Engaging Your Audience

by Cindy Stradling CSP, CPC

virtual team meetingDuring a recent Presentation Skills program that I was delivering I was asked the question “How do you keep an audience that you cannot see engaged?”  I had not been asked that question in the past and it made perfect sense that I should include this in my future programs, given the amount of teleconferences and webinars that take place today.

I asked my alliance partner Claire Sookman , who does virtual training for a few tips.  I also did a little research and thought I would share with you my findings:

Tips to Promote Engagement when you cannot see the audience

Use language to promote engagement:

ASK:  What questions do you have?  Instead of:  Are there any questions? (this will likely result in silence)

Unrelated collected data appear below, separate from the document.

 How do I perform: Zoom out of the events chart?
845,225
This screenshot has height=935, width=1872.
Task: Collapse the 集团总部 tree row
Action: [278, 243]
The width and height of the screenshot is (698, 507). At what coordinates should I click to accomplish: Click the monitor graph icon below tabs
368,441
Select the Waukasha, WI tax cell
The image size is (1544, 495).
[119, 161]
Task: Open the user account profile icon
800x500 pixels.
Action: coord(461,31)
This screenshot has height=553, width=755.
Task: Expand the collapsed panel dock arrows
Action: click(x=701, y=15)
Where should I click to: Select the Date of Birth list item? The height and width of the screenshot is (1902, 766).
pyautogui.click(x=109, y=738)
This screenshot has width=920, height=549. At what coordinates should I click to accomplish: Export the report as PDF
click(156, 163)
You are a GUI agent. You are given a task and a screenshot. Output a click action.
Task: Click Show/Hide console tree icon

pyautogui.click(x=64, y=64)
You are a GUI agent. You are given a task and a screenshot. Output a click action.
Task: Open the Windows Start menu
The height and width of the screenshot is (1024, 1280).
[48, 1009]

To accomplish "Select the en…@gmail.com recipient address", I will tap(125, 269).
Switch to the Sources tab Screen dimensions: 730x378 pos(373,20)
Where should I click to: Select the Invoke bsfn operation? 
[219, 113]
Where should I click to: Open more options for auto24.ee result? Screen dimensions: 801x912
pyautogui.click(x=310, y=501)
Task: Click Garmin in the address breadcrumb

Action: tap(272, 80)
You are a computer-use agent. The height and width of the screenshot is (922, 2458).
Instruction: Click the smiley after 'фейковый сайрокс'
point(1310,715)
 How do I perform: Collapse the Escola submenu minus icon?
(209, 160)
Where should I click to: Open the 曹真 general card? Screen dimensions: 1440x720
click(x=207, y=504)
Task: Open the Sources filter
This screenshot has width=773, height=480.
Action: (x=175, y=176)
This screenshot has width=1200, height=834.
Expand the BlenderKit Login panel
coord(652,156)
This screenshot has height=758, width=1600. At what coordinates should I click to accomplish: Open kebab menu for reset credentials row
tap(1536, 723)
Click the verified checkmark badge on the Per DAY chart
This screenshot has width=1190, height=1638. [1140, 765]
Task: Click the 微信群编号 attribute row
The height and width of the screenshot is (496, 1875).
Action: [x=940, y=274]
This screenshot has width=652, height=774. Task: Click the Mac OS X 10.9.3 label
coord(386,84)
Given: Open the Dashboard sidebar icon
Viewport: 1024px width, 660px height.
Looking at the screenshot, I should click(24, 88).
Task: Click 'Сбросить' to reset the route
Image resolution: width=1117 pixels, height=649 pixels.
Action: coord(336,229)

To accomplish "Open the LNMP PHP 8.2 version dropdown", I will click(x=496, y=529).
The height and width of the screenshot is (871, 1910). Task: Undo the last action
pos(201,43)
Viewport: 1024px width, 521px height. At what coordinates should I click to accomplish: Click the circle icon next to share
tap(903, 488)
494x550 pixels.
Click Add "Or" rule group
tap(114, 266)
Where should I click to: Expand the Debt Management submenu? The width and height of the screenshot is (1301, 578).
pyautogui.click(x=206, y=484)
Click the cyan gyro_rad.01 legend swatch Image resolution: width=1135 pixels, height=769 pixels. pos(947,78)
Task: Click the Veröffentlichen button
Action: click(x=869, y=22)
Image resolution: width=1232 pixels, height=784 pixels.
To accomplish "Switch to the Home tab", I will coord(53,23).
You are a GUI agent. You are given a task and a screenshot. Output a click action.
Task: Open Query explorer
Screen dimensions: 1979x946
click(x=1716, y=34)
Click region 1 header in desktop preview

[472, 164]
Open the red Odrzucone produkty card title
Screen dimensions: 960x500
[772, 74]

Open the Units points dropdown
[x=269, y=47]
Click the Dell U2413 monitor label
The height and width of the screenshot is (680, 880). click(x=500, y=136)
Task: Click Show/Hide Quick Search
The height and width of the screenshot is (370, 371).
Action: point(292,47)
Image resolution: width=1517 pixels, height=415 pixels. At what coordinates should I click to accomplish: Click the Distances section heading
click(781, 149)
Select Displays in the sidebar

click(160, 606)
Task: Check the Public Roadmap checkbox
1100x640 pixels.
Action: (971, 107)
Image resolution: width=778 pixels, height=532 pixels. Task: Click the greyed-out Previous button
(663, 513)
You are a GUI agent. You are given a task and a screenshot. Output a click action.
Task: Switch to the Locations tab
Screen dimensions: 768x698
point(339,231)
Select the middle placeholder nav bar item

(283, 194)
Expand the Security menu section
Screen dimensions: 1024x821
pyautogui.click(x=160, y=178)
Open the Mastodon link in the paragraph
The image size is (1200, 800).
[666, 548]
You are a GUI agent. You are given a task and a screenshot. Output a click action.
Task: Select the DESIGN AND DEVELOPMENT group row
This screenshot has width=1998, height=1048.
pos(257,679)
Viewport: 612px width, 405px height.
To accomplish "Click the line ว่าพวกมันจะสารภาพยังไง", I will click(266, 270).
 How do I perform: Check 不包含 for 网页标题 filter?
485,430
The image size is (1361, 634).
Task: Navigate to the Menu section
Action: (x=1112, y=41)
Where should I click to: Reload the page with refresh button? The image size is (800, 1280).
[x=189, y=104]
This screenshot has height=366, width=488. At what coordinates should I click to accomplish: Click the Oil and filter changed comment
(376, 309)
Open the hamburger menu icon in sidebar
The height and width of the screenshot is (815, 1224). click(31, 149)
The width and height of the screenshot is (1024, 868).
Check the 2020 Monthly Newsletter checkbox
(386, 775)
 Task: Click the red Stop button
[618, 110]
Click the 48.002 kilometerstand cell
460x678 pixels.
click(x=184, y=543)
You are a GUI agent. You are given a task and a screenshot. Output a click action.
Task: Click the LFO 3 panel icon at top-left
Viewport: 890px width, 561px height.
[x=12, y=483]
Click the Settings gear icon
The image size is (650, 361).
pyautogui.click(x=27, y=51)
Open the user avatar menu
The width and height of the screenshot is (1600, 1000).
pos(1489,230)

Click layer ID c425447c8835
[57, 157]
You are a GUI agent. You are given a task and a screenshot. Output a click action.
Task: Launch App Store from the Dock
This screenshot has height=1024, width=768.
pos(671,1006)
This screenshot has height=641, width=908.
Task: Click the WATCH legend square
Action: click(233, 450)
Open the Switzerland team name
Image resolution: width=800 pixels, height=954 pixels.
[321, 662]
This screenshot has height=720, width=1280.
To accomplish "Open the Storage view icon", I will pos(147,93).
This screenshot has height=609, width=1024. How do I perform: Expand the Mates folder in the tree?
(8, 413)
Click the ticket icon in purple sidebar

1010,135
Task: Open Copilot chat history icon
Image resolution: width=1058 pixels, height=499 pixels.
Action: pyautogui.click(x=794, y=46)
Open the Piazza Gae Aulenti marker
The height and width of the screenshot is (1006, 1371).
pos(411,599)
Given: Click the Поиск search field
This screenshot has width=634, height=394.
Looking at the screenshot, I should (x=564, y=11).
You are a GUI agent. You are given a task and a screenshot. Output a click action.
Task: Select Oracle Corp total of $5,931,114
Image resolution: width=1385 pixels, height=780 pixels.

STATE:  I’ll give each of you one minute to write down your question and then we will begin with  ________________________

OPTIONAL QUESTIONS TO ASK
:

If you had a question, what might it be?
What question might someone else on the call have?

When I first heard this information I had some questions and they were __________________ so what might be some of yours?

TIPS:

Whenever possible, enforce a strict no mute button rule during a teleconference or web conference
Check with group regularly e.g. every 6 minutes or after 3 slides
Call the behavior (ex. if you hear silence it can mean many things – I’m thinking, I agree, disagree, I stepped away from the computer) ask people directly, I am hearing silence and I am not sure what it is about.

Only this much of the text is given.